El proyecto moderno ―la modernidad en sentido axiológico, y no cronológico― se funda sobre el principio de la “libertad” individual, la libertad negativa, “la independencia total respecto de los fines que trascienden esa individualidad” (Widow, J. A.; La libertad y sus servidumbres). Los liberales en cualquiera de sus formas, en palabras de Kukathas, creen que “la esfera política tiene prioridad sobre la esfera moral” (Kukathas, Ch.; El archipiélago liberal). Creer en las ideas de la libertad es, en definitiva, creer en “la soberanía absoluta del individuo” (Sardá y Salvany, F.; El liberalismo es pecado). Al no existir un orden según ciertos fines que dirijan la libertad ―la libertad positiva de los clásicos, el sentido, la dirección al bien―, se acaba por negar cualquier principio que vaya más allá de la libertad misma; en ese sentido, Widow incluso llega a afirmar que “en el liberalismo hay una confesión tácita de ateísmo” (Widow, J. A.; op. cit.), y Sardá y Salvany con algo más de crudeza lo llamaba “ateísmo social” (Sardá y Salvany, F.; op. cit.).

El liberal percibe toda convicción firme de otros como una forma de imposición y toda finalidad como un vínculo extrínseco. Y de hecho, no es raro encontrarse con quienes parten por suscribir principios del liberalismo económico y acaban por no querer “imponer sus propias creencias morales”, asumiendo premisas relativistas o, en el mejor de los casos, escépticas.
+===+
*INSTRUCCIONES*.
1 - Extrae del fragmento sobre el liberalismo el pasaje que comienza en las palabras "El liberal percibe" y termina después de "los casos, escépticas.", sin cambiar nada.
2 - Según el fragmento sobre el liberalismo, ¿qué creen los liberales en palabras de Kukathas?
3 - Prosigue el fragmento sobre el liberalismo a partir de su última oración.

*DATOS PROPORCIONADOS*.
+===+
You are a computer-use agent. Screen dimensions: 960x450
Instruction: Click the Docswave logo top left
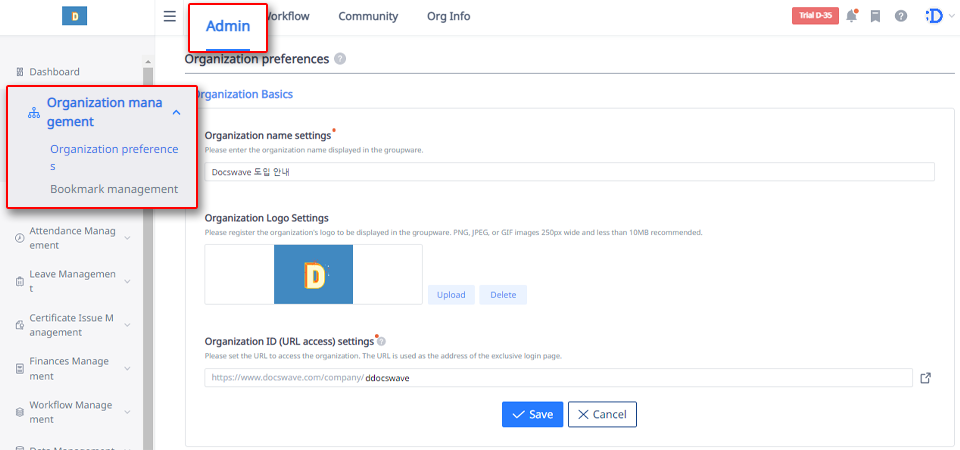[75, 16]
+===+
*RESPUESTAS*.
1 -
El liberal percibe toda convicción firme de otros como una forma de imposición y toda finalidad como un vínculo extrínseco. Y de hecho, no es raro encontrarse con quienes parten por suscribir principios del liberalismo económico y acaban por no querer “imponer sus propias creencias morales”, asumiendo premisas relativistas o, en el mejor de los casos, escépticas.

2 - Que la esfera política tiene prioridad sobre la esfera moral.

3 -
La idea según la cual la libertad individual es un principio absoluto implica que en todo liberalismo hay una cuota de voluntarismo, de primacía de la voluntad sobre la inteligencia, lo que lo lleva a un estrecho vínculo con el positivismo jurídico o, al menos, con lo que Schmitt llamaba decisionismo (cfr. Schmitt, C.; Sobre los tres modos de pensar la ciencia jurídica). De dicha primacía surge la idea de la prioridad de una cierta espontaneidad individual por sobre toda configuración ordenada y, por ende, del bien individual, que es entendido como contrapuesto al bien común (sin que exista integración de aquél en éste). El liberalismo percibe como imposición violenta la primacía del bien común.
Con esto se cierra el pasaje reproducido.